What is needed is an exact copy of the entries below, with the pictures left out.

━━━ Input data ━━━

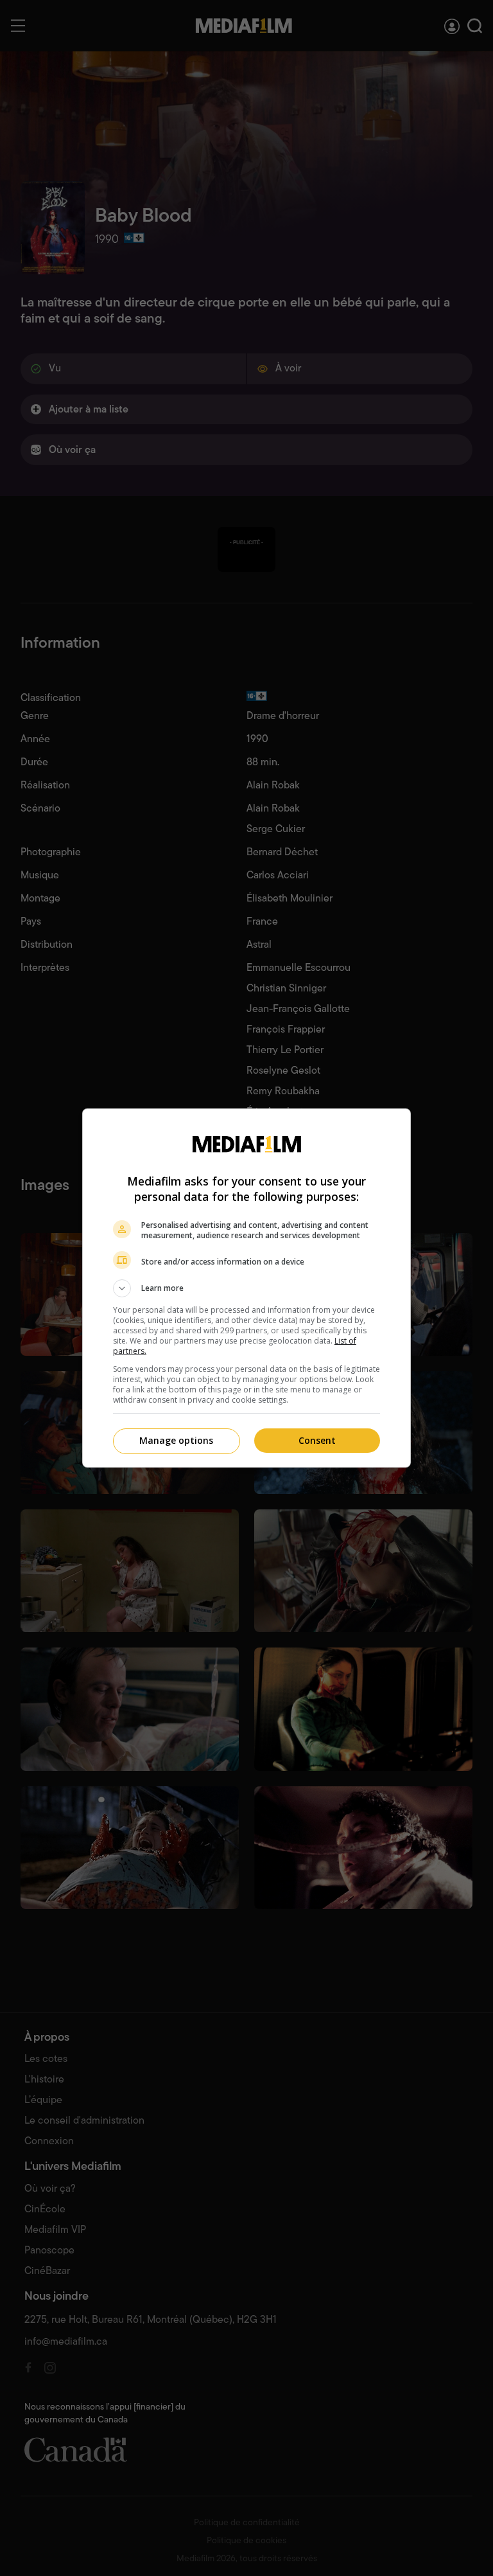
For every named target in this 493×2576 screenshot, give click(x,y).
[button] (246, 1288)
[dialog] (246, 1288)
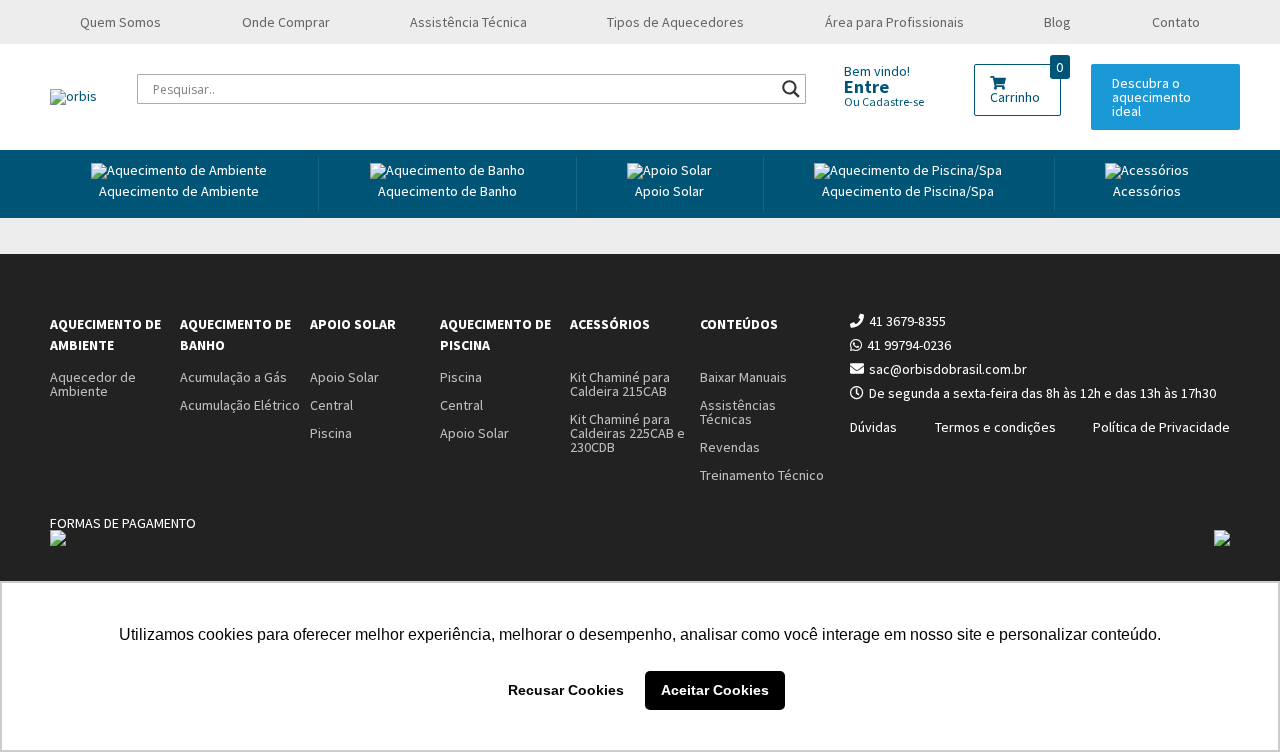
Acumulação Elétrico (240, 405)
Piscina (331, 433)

━━━

**Reply**
For every named target in this 493×2576 screenshot, give click(x,y).
[button] (246, 1288)
[dialog] (246, 1288)
Acumulação Elétrico (240, 405)
Piscina (331, 433)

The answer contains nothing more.